# Mignon v2 settings



## p6r (Mar 29, 2014)

Hi All

I realise there are other factors but I'd appreciate a rough idea on settings for my shiny new Mignon for French Press and for my Gaggia which gets to me on Monday! From a starting position I can then dial it in.

Thanks

Robbo


----------



## Mrboots2u (May 10, 2013)

This isn't meant to sound patronising or short bit...

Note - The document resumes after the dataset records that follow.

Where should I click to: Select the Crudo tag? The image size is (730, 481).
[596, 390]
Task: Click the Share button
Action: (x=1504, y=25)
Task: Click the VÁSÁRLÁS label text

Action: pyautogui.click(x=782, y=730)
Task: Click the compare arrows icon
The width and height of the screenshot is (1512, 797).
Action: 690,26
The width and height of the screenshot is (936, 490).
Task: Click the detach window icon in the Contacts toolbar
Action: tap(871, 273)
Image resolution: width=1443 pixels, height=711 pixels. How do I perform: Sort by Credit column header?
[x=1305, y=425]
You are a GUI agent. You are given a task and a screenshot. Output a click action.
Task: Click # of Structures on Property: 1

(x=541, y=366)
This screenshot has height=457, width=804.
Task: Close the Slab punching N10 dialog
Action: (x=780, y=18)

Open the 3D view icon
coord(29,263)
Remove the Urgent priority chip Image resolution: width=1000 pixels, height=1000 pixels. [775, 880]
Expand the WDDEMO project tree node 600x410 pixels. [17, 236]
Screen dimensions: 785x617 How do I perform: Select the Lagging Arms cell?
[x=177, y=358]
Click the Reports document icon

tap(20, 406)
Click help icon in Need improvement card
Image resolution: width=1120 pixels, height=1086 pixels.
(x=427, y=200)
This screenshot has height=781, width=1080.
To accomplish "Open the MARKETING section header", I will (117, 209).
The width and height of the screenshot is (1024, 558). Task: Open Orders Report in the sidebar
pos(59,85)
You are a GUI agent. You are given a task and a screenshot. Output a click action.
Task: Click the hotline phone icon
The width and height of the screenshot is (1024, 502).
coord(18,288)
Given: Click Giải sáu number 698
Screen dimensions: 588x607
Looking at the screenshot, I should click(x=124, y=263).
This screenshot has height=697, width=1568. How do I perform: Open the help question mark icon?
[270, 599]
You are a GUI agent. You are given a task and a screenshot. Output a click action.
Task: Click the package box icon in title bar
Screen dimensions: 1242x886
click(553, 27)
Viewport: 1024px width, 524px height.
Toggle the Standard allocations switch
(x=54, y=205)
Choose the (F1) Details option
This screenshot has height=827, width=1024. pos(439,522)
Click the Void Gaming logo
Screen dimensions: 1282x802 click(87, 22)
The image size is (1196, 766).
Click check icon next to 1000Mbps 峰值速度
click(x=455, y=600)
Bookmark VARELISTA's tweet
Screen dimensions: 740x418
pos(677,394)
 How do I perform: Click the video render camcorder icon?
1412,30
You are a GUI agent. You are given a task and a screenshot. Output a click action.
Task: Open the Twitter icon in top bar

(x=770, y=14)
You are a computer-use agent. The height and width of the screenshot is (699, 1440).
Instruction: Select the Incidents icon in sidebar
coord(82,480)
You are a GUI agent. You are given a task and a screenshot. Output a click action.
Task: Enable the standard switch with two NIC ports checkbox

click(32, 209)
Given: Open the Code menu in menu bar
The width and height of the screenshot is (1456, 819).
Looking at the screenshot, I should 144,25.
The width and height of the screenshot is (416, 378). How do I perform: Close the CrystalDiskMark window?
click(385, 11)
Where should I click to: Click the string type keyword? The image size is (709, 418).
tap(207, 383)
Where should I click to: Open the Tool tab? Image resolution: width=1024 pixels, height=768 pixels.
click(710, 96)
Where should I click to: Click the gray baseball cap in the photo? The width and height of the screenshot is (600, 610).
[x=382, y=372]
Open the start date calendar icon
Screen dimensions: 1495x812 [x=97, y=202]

One will be finer than the other .

Thats about all we can say , you can't say number 2

the numbers are relative to where the burrs have been set to zero from the factory

this could slightly be different for each one

Different beans and roasts will need different grind settings

different ages of the same bean will need different grind settings

different doses of the same bean will need different grind settings

get some scales is the best advice I can give you


----------



## urbanbumpkin (Jan 30, 2013)

The numbers on the dial don't refer to any particular setting they're just a reference point. From where my Mignon was it was several full turn to get it in the right ball park for espresso.

From the tight you can tighten it (and whatever you don't switch it on when it's in the position) espresso was about a full turn and a half back from there.

I would suggest switching off the grinder, removing the hopper and tightening it as tight as it can be.

Turn it back 2 FULL complete turn of the dial. Switch it back on and with the burs running slowly tighten the grind by half a turn.

Try that as your starting point for espresso

If you hear a chirping sound at any point back off and loosen the grind immediately.

There's probably a far more safer and sensible way to do this. Please suggest if anyone knows a better way.


----------



## urbanbumpkin (Jan 30, 2013)

Agree with buying scales. Weigh in weigh out get you in the right ball park.


----------



## p6r (Mar 29, 2014)

urbanbumpkin said:


> The numbers on the dial don't refer to any particular setting they're just a reference point. From where my Mignon was it was several full turn to get it in the right ball park for espresso.
> 
> From the tight you can tighten it (and whatever you don't switch it on when it's in the position) espresso was about a full turn and a half back from there.
> 
> ...


That'll do for me - I can work from there ! Thanks.


----------



## urbanbumpkin (Jan 30, 2013)

Hope you get on OK.

The other way is to chuck a few beans in and tighten the grind with the machine running so that you can get an idea of the grind that being thrown out as your adjusting.

Keep us posted.


----------



## p6r (Mar 29, 2014)

Ok... I took the advice to tighten it up and then go backwards.

I went back 3 turns - 36g in and 30g out (first time use). Seemed quite fine and wasn't quite right for French press.

I went back 1 more turn and got 36 in and out. Better size, so I went with it. Some fines in the mug at the end - possibly as there was residue from the previous run. Quite a nice brew so will try it again to see if the fines clears up.

I was using Yirgacheffe roasted on 27 March, 500g water, and a 4 minute brew (no disturbance until the crust is broken 10sec before the end). Intelligentsia Coffee has an app for that!

Looks like 4 turns back from 'closed' is a good starting point for French press.


----------